In short, I was relying on 2 different proprietary backup software systems and a file system that's difficult to work with. I want my files to be accessible on as much systems I have lying around and I frequently work on both macOS, Linux, and Windows OSes. The backup strategy needed a major revision.

Enter Restic, a small Go-powered single-binary backup program that still compiles on 32-bit machines and easily, efficiently, and securely backs up files using chunks. This means any "repository"---the backup folder---is accessible on any OS that runs Restic, which is everything I work with. Furthermore, it's open source, has extensive option and command line support, and can easily be wrapped or packaged: it's one file!

My new backup strategy works like this:

1. Use Restic on our laptops to create encrypted backups to a shared folder on the locally networked NAS through SFTP.
2. Use Restic to backup data from the VPS and the NAS through SSH.
3. Use Restic to backup data on the NAS itself to that same folder.
4. Use rsync to backup Restic backups from that folder to USB.

How does retrieving data work? Mount a Restic repository using restic -r [folder] mount. There, done. The mount command works like browsing a TimeMachine backup but does require macFUSE 4.x or the fusermount command in Linux. There are other ways to retrieve files from a backup, but this one is the most user-friendly as I want my wife to also be able to browse her backups, obviously without relying on the command line.

The procedure is a bit trickier from VPS to NAS as the NAS isn't connected to the internet: it pulls the backup through SSH using the Restic REST server that implements the Restic API:

restic-rest-server --path /path/to/your/backup/repo --no-auth &
scp -P 1234 restic-pass.txt user@server:/home/user
`cat sudopassword.txt | ssh -tt user@server -p 1234 -R 8000:localhost:8000 "sudo restic -r rest:http://127.0.0.1:8000 --password-file /home/user/restic-pass.txt backup /path/to/backup/on/vps"`

It tunnels port 8000 and works flawlessly (and quicker than I thought). Don't forget to clean up the textfiles and kill the rest server. I'm not entirely sure whether the above is according to the latest security standards so do enlighten me if there's a hole in my logic. I needed sudo access to backup certain files in /var/lib, such as the Gitea instance.

Executing restic backup creates snapshots in the same vein as TimeMachine does, so eventually, you'll have to forget and prune as well, otherwise space issues might arise. The Restic docs explain these concepts in great detail and the amount of options we're given is staggering: you can simply keep the last n snapshots, or go for intricate combinations of tagging with weekly/monthly related options.

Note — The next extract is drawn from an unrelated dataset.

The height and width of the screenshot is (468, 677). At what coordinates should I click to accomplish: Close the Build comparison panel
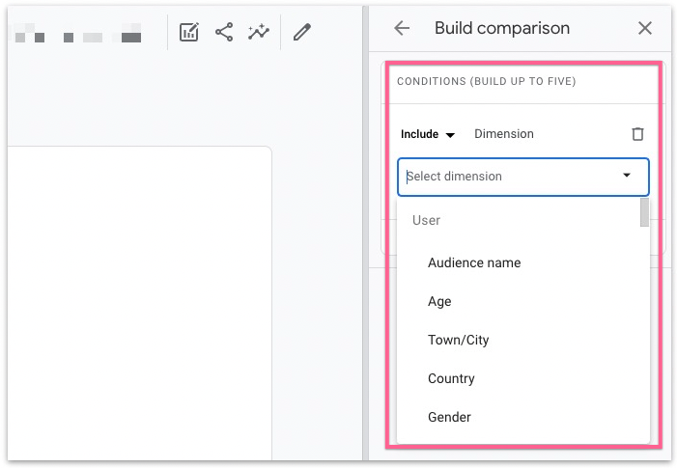tap(645, 29)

As for the usability of Restic, it's still a command line tool, and even though I can configure it with cron jobs and whatnot, I don't like giving up the ease of use of TimeMachine. As I said, I want it to be user-friendly, so my wife can press on a button to browse her files or see how much snapshots were taken and when the next backup is going to trigger.

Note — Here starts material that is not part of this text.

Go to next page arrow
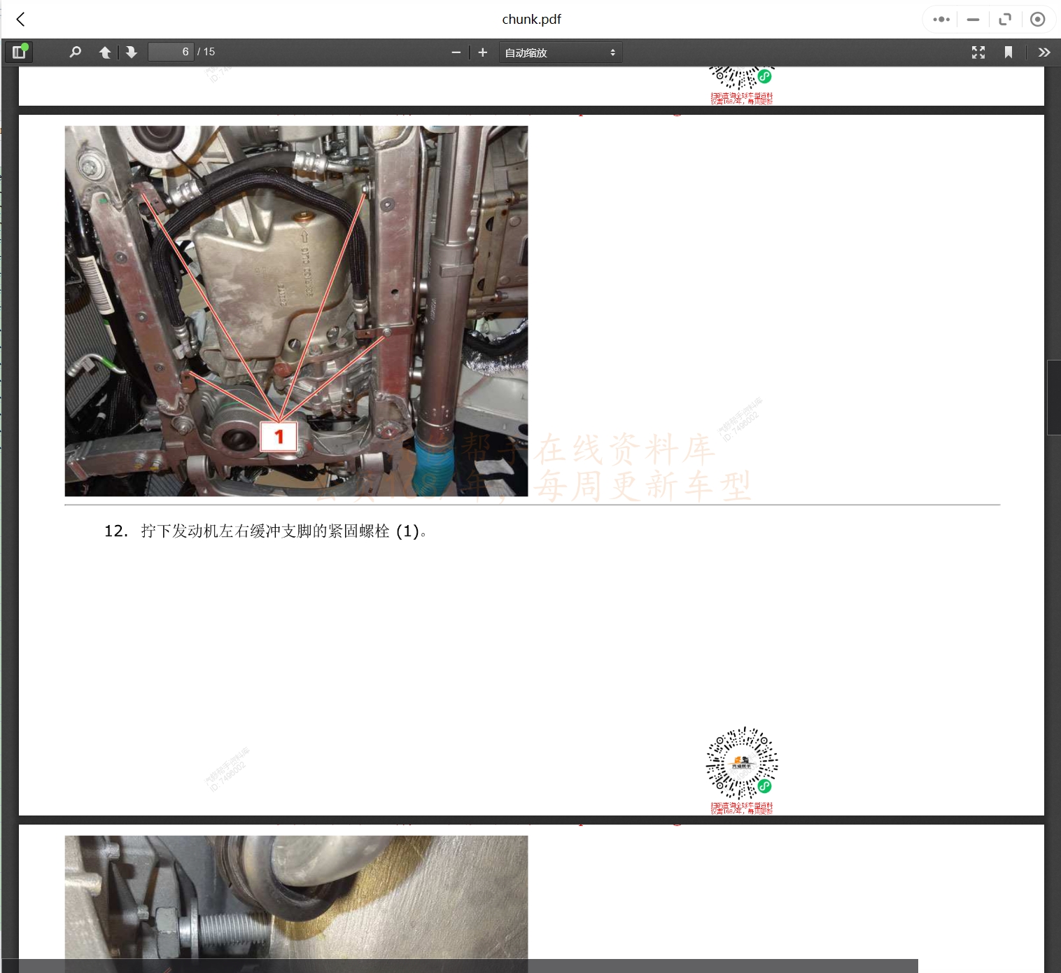Screen dimensions: 1061x973 coord(131,53)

For that, I created a small macOS system tray wrapper around Restic called Restictray:

(Yes, I totally stole the TimeMachine tray icon, that'll teach 'em!) Feel free to hack away, it's open source code is available at my Git repository. Restictray is designed for my wife's MacBook but in the future will support Linux as well. Clicking on "Browse backups in Finder..." simply executes restic mount behind the scenes and then opens Finder in that mount point. In that sense, Restictray is just a hollow shell, but it also handles the triggering of backups themselves.

I'm currently stress-testing it and still have a few ideas left to implement so I'll leave the detailed description of the program for a next blog post.

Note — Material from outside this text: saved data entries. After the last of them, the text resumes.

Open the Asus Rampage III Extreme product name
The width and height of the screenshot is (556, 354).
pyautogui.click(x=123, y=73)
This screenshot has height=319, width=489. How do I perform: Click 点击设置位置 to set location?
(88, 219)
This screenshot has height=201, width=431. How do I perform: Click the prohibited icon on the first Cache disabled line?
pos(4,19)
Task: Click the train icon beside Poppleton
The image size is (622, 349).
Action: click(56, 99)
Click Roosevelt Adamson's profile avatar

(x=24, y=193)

There's still one piece of the puzzle left to solve: which file system do I use on the external HDD? FAT32?

Addendum, 08/03/2023---I completely forgot to mention an integral part of the backup chain: Syncthing, another superb tool that's installed on both the NAS and my smartphone, syncing the Photos and Downloads folders which automatically get picked up by the Restic jobs. It's essentially a souped-up version of rsync that's easily configurable. Attempts to compile Restic for mobile platforms have been made but it's still a rather obtuse task.